Just wondering if anyone thinks she’s roachy. She has been to the vets for all her puppy checks and been along for extra visits when her older poodle sister goes (poodle family day out, they LOVE the vets!) it’s never been mentioned we even asked, they looked & felt her and said no. 

A woman who has collies mentioned it to me the other day, just curious really


----------



## JenandSage (Mar 9, 2018)

HannahKate said:


> Just wondering if anyone thinks she’s roachy. She has been to the vets for all her puppy checks and been along for extra visits when her older poodle sister goes (poodle family day out, they LOVE the vets!) it’s never been mentioned we even asked, they looked & felt her and said no.
> 
> A woman who has collies mentioned it to me the other day, just curious really


Hi HannahKate. I am not an experienced poodle person or a breeder. Just saying that I worried about it with my guy when he was a puppy but now that he’s “all grown up” he looks good. I wonder if just with the rapid puppy growth he certainly did look a little uneven or ungainly at times - same thing with the vet though, she didn’t notice anything either when he was a little guy and she told me just not to worry.


----------



## zooeysmom (Jan 3, 2014)

Yes, she has a roach back. Not to worry, it's a common fault in our pet poodles that shouldn't affect her. Both of my spoos have a slightly roached back.


----------



## Viking Queen (Nov 12, 2014)

When Iris as a puppy I worried about this too...she would have a roach back for a while, then it would go away, then it would come back. When finally grown she did not have a roach back. I went through the same thing with Poppy as a puppy, but did not worry about it as I did with Iris. Once again, it turned out fine, in the end.

Enjoy your baby! She's really cute.


----------



## Coldbrew (Jun 17, 2015)

between 8 weeks and physically maturity, dogs go through the “puppy uglies” conformation-wise. Some weeks they will have a roaches back, some weeks their legs will be too long. Their bodies don’t grow evenly, but rather in bits and spurts, so there’s no use looking for faults because you’ll always find them.
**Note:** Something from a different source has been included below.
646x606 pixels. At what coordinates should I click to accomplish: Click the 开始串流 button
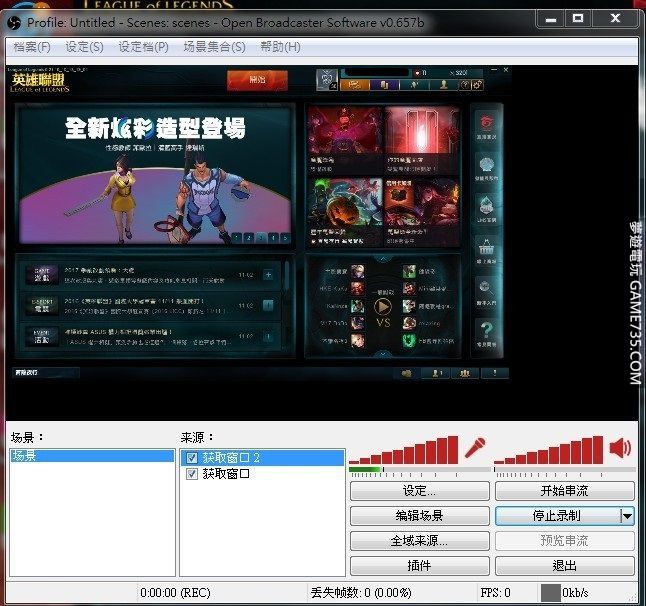click(565, 491)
in that pictures, there is a curve to her back, but she’s also not in a correct stack. without a correct stack, you can’t judge structure. i have plenty of pictures of Jasper looking roach-backed with a poor rear, but when he’s stacked correctly, it’s obvious he has neither of those issues.

you’ve got a growing pup who looks and sounds adorable. i wouldn’t fret over her structure at all


----------